All Products
Search
Document Center

:Configure GPU fault alerting and solutions

Last Updated:Dec 17, 2025

To resolve GPU faults in Container Service for Kubernetes (ACK) clusters, ACK provides monitoring, diagnostics, alerting, and recovery mechanisms from various perspectives. This topic describes how to troubleshoot and fix GPU faults.

Background Information

image
  1. Configure routine monitoring and alerting: You can configure alert rules based on GPU metrics (ACK GPU Monitoring 2.0) and events (ACK Node Problem Detector) based on your business requirements. When a fault occurs on a GPU, the system triggers an alert at the earliest opportunity. This improves the responsiveness of your system to GPU faults.

  2. Container Intelligence Service (CIS)-assisted diagnostics and analytics: When a fault occurs on a GPU, the relevant GPU alerts or events may provide limited information for the GPU status and the details of the fault. In this case, you can use CIS to diagnose the node to which the faulty GPU belongs or the pod that uses the faulty GPU. CIS generates a diagnosis report that provides detailed information about the fault. The detailed information helps you identify the type of the fault and select suitable solutions to fix the fault.

  3. Fault isolation and recovery: To mitigate the impact of specific faults, ACK allows you to enable node isolation and GPU isolation. After the fault is fixed, you can cancel the isolation to run your applications as normal.

Step 1: Configure routine monitoring and alerting

Node Problem Detector (NPD) supports regular GPU inspections and helps you detect GPU faults. You can specify contacts to receive alerts when NPD detects GPU faults.

  1. Log on to the ACK console. In the left navigation pane, click Clusters.

  2. On the Clusters page, find the one you want to manage and click its name. In the left navigation pane, click Add-ons.

  3. On the Add-ons page, search for ack-node-problem-detector and click Install after it appears.

    Note

    If you have previously installed the component, make sure that the version is 1.2.20 or later. For more information, see ack-node-problem-detector.

  4. On the Clusters page, find the cluster you want and click its name. In the left navigation pane, choose Operations > Alerts.

  5. On the Alerts page, click the Alert Contacts tab. Then, click Create and configure a contact based on the on-screen instructions.

  6. On the Alert Rules tab, select Alert Rule Set for GPU Monitoring and click Status. Then, click Modify Contacts and select the contact you created.

Step 2: Use CIS to perform diagnostics and analysis

When faults occur on GPUs in a cluster, the cluster administrator is notified by text messages, emails, or DingTalk messages. You can log on to the ACK console and use CIS to locate and analyze the faults.

  1. Log on to the ACK console. In the left navigation pane, click Clusters.

  2. On the Clusters page, find the cluster you want and click its name. In the left navigation pane, choose Inspections and Diagnostics > Diagnostics.

  3. On the Diagnosis page, click Node diagnosis.
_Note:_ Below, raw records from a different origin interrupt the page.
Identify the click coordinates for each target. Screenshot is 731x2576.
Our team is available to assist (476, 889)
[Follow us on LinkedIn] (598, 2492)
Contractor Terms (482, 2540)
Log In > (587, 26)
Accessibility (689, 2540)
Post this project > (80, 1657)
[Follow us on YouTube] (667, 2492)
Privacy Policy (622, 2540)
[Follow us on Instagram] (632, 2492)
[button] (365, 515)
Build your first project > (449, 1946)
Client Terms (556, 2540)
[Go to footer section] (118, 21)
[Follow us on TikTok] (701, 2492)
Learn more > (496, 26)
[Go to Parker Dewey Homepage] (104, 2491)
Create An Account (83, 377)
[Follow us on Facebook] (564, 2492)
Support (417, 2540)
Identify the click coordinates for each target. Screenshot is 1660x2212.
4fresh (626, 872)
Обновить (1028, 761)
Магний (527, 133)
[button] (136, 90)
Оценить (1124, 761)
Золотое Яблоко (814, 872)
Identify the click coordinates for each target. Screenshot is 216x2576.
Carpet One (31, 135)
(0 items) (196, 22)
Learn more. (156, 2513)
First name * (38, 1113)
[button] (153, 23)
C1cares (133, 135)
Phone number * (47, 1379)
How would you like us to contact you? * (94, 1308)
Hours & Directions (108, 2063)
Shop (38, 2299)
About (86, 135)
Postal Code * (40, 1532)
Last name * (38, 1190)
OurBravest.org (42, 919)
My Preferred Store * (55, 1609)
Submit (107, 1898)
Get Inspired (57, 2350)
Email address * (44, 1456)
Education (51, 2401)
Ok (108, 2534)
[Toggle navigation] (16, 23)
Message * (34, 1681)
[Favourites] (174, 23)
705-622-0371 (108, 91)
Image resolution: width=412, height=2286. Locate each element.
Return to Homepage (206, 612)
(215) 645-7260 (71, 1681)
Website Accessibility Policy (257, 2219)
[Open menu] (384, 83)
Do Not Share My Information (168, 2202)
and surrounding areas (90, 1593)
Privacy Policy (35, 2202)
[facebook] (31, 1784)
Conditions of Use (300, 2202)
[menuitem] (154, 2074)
In the upper-left corner of the Node diagnosis page, click Diagnosis.

  4. In the Select node panel, specify the Node name parameter, read and select I know and agree, and then click Create diagnosis.

  5. After the diagnosis is completed, the results of all diagnostic items are displayed. For more information about the diagnostic items supported by the node diagnostics feature, see Node diagnostics.

    If an Xid error occurs on a GPU, {"GPU-326dc0ce-XXXX-77b6-XXXX-9a2eeXXXX":["43"]} is displayed for the GPUXIDErrors item, which indicates that an Xid 43 error occurs on the GPU-xxx GPU. For more information about the GPU errors in the diagnosis reports provided by CIS, see Events of GPU faults detected by NPD.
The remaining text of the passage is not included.